The Melanoma Patient Network Europe (MPNE) is a network of predominantly European Melanoma patients, carers and patient advocates.
The Melanoma Patient Network Europe operates in a multi-dimensional network system connected by an English-speaking central network, supporting and educating across language and cultural barriers.
Melanoma Patient Network Europe’s principles
Organised as a loose network unified by the shared desire to make a tangible difference to patients, we act according to four basic MPNE principles:
- Patients first.
- Solutions, not problems.
- Data, not opinions.
- If you don’t do it – no one will.
We in MPNE believe that education is protection for patients. For this reason, any health-related information on our forums, in our publications and at our meetings needs to be referenced. We provide continuous education in how to recognise reliable sources of medical information, the importance of evidence-based medicine and guidelines, as well as quality criteria for melanoma care.

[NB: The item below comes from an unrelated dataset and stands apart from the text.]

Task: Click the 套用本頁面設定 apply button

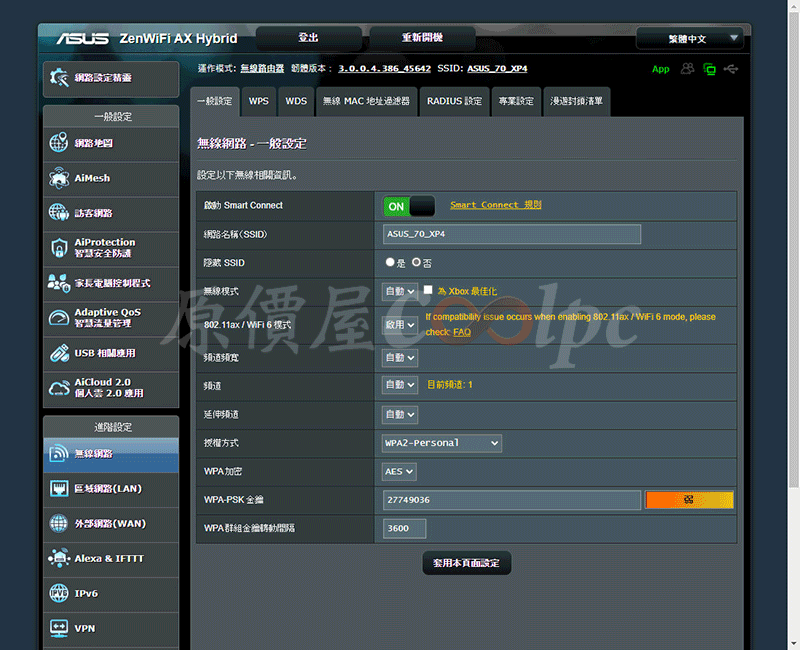Action: click(466, 563)
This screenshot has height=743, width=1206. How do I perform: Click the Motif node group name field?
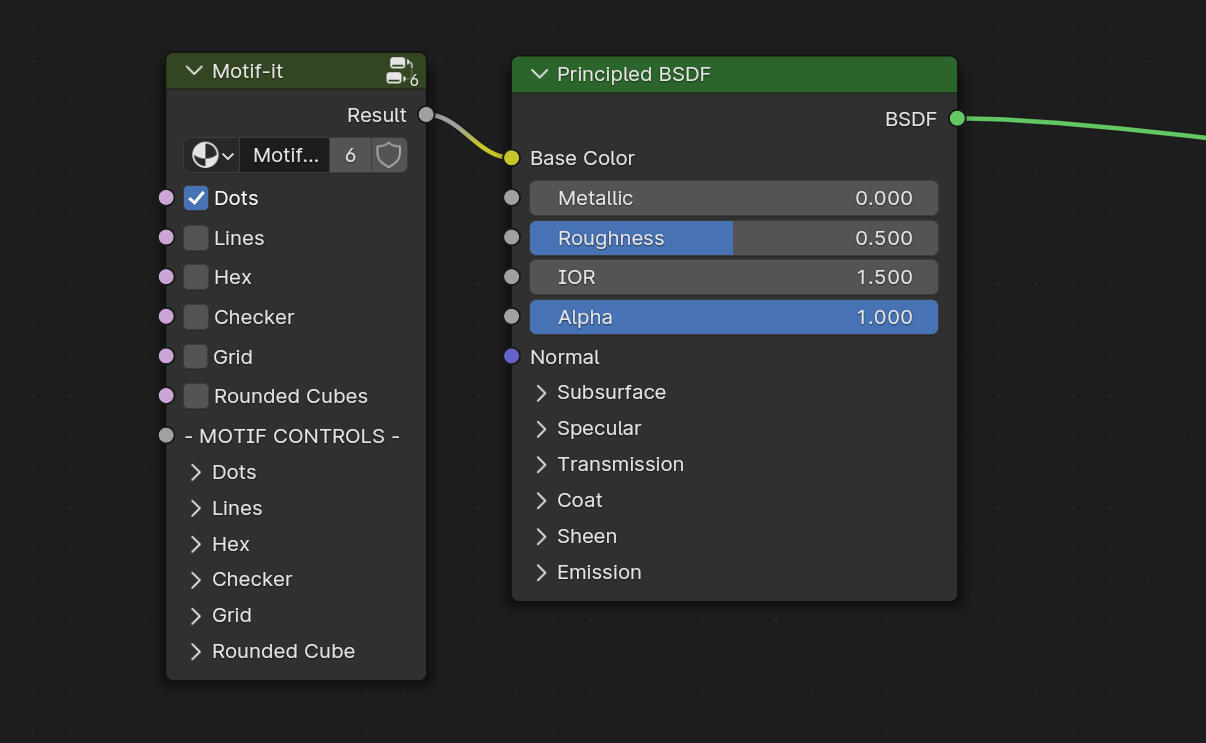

We in MPNE encourage patients to educate themselves. We offer training opportunities in how to access and read scientific literature, workshops in statistics and trial design, and facilitate common conference visits with introductory Quickstart programmes to ensure advocates and patients benefit optimally from their attendance.
Through our annual conferences and workshops, we have created a multi-stakeholder environment of patients, advocates, oncologists, researchers, regulators, pharmaceutical industry, HTA bodies, payors and policy makers, as we believe that current complexities in healthcare can only be addressed in such a setting.